The issue we discovered is that when we have a lot of simultanious tasks, the Keeper API get's called to much and we are being throttled meaning tasks are stuch until Keeper allows us to call the API again, which is logical. Still we didn't understand why the API got called so much as the results are being cached in the KeeperParams class.

So after investigation we discovered that even though the results are being cached, it doesn't help in our case because we are running in a multi-processing environment using Kubernetes which not only means threads don't share state but also that the process running the task could be running on another pod.

So our solution would be to pickle (and of course encrypt the pickled result) the cached records of the KeeperParams and store it on the shared filesystem, that way each time we have to instantiated a new KeeperParams, we first check if there is a pickled file available and if so load it. That way we have the cached records instantly available without the need to reconnect to the Keeper API.

The first thing I did is move al cache related dictionnaries in the KeeperParams to a dedicated class named Cache which is pickable but also comparable which makes assertions in the tests easier. I also made the BaseFolderNode comparable.

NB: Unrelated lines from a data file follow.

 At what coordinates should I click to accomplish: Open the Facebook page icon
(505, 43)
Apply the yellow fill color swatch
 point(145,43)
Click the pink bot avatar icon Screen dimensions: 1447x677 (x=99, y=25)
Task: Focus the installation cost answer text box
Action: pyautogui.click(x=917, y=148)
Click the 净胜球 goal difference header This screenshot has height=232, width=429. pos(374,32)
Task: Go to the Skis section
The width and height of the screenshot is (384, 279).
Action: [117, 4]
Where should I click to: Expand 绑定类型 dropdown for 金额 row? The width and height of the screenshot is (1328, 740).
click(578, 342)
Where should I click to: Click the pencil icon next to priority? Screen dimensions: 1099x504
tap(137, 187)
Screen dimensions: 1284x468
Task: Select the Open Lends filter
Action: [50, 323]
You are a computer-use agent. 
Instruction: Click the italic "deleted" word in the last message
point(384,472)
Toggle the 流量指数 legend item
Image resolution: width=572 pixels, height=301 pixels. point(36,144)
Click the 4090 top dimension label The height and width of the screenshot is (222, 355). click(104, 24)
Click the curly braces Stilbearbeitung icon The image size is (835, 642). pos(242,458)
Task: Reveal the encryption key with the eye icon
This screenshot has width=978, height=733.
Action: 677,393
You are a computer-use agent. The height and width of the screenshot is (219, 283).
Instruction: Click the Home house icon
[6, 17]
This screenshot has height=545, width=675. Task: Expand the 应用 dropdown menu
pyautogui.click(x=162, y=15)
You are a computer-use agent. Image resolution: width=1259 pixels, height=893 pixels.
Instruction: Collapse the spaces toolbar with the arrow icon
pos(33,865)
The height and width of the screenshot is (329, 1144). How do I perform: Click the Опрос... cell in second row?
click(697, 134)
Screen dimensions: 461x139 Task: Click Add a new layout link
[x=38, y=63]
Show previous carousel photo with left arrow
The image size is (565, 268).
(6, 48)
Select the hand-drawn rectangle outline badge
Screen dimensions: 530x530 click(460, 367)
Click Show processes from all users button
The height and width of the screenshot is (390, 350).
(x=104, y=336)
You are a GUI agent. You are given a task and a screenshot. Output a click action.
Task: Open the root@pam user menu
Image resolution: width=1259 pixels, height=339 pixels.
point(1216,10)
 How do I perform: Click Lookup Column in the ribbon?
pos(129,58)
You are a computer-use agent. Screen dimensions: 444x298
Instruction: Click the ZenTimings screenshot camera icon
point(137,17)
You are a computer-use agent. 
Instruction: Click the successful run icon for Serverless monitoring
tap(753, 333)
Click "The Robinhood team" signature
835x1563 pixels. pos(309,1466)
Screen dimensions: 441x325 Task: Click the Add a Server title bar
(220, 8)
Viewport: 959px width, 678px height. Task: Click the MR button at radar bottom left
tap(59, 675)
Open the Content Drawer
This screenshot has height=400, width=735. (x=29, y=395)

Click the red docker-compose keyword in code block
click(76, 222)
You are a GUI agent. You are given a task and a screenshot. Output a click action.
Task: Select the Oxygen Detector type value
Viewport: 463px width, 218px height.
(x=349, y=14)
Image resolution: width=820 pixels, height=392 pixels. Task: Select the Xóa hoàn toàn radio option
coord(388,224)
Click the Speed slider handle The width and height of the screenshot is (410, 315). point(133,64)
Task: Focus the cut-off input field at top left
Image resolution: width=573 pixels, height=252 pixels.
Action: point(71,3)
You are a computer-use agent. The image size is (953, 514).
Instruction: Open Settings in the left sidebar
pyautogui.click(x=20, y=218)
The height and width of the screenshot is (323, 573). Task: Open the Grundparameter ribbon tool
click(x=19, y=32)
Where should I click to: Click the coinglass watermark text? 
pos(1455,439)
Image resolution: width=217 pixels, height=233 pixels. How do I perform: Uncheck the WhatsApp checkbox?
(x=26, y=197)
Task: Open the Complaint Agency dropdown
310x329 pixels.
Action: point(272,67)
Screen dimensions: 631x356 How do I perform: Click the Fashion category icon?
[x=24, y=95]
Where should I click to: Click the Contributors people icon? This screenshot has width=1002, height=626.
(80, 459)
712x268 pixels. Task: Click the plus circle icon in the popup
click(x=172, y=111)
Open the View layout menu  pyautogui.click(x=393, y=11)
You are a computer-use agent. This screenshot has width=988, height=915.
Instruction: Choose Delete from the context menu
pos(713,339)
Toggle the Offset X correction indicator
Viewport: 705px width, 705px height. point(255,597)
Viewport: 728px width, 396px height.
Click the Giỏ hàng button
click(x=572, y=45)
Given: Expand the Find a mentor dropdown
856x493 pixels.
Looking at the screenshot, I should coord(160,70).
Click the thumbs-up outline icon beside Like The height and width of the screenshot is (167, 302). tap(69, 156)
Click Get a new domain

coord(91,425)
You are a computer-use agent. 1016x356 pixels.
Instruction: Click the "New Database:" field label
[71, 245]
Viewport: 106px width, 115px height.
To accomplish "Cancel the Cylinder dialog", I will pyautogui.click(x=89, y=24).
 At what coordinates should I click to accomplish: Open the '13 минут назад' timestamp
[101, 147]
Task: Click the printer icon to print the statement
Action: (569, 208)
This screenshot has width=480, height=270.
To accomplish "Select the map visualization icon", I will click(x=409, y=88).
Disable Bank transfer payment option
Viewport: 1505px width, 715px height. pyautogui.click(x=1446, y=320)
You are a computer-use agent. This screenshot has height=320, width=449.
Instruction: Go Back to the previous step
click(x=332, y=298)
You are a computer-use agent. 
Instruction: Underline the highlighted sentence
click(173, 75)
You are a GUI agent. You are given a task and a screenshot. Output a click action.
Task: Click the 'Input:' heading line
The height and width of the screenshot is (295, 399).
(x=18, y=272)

The I implemented the reduce method for KeeperParams which only pickles non sensitive data and the cache.

At the moment we have a custom solution which pickles the required caches from the KeeperParams class, but I thought it would be better if this was directly available in the keepercommander code base, so that in the future refactorings would occur, the pickling would still work and we just have to pickle the KeeperParams without being worried it could break in the future.

Of course I added a unit test which tests the pickling and makes assertations on the fields that should be pickled and those that should not.